» DIRECTIONS FOR THIS TASK:
Once you find the line containing "Click the Contoso" in the data below, copy it and each following line exactly, up to and including the line containing "Given: Open the TradingView chart icon", and nothing else.

DATASET RECORDS Start Marker

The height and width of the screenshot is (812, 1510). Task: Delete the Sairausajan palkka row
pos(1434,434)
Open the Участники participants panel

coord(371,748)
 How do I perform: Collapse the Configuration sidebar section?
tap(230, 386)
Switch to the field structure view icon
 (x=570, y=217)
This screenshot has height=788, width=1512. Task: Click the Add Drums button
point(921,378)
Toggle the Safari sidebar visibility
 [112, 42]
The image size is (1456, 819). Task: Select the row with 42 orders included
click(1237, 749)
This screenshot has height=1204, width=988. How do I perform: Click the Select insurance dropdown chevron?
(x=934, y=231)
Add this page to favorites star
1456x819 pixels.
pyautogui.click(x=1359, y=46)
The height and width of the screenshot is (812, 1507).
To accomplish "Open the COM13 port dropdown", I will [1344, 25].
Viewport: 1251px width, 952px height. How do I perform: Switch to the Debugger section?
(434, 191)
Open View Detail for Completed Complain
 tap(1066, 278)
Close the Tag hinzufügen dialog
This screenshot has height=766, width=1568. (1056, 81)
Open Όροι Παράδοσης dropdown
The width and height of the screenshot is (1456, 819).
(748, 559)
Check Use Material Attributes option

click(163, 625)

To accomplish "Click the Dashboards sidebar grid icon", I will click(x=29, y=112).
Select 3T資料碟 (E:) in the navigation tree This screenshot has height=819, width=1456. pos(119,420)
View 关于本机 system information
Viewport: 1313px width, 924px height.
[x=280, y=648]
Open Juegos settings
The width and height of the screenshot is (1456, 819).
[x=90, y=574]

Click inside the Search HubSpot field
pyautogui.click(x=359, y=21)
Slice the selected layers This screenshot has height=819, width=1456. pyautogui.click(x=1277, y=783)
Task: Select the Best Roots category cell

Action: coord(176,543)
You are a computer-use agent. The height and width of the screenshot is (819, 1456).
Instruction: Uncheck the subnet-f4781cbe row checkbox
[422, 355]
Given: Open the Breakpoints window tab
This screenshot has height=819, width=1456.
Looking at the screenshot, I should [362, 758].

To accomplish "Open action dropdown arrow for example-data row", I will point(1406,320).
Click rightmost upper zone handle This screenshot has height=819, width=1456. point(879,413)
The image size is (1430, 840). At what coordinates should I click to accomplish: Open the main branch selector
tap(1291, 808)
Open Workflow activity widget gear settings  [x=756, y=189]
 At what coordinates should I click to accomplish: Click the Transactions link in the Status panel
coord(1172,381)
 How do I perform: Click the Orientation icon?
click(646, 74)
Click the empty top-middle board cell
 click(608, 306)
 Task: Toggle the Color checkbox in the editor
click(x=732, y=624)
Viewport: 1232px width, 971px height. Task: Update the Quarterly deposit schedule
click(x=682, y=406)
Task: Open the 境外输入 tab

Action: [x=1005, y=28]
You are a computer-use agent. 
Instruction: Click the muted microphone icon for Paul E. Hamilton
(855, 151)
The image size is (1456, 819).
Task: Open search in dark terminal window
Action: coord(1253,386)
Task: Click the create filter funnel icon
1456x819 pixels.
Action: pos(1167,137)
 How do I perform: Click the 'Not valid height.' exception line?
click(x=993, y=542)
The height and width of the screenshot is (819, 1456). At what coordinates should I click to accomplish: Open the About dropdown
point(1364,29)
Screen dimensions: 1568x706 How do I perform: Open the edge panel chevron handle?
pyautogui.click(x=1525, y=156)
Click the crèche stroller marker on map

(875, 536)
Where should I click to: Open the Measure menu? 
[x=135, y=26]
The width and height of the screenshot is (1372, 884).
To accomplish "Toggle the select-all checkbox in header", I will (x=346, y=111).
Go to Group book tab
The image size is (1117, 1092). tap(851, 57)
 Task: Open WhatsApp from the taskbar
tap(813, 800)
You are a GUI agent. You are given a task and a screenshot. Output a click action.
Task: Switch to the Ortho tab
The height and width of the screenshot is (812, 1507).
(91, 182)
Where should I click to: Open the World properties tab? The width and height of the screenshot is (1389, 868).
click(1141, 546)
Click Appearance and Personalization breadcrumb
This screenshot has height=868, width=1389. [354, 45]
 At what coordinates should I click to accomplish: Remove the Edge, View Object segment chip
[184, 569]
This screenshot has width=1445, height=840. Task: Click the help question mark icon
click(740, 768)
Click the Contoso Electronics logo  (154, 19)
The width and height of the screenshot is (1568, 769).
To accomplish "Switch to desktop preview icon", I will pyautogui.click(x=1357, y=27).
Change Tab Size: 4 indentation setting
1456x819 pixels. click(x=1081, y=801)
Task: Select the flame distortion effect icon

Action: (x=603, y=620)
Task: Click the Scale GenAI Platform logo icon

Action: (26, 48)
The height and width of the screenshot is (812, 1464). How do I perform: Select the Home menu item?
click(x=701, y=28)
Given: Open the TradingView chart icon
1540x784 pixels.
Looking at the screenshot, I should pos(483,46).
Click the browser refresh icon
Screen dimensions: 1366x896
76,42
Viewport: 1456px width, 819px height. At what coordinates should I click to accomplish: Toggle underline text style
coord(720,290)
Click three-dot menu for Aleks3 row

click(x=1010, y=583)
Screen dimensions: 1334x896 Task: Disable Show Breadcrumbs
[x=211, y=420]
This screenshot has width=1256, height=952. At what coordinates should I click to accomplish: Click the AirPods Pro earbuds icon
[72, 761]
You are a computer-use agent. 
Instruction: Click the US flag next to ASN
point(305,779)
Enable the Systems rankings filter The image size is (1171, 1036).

DATASET RECORDS End Marker

» RESULT:
Click the Contoso Electronics logo  (154, 19)
The width and height of the screenshot is (1568, 769).
To accomplish "Switch to desktop preview icon", I will pyautogui.click(x=1357, y=27).
Change Tab Size: 4 indentation setting
1456x819 pixels. click(x=1081, y=801)
Task: Select the flame distortion effect icon

Action: (x=603, y=620)
Task: Click the Scale GenAI Platform logo icon

Action: (26, 48)
The height and width of the screenshot is (812, 1464). How do I perform: Select the Home menu item?
click(x=701, y=28)
Given: Open the TradingView chart icon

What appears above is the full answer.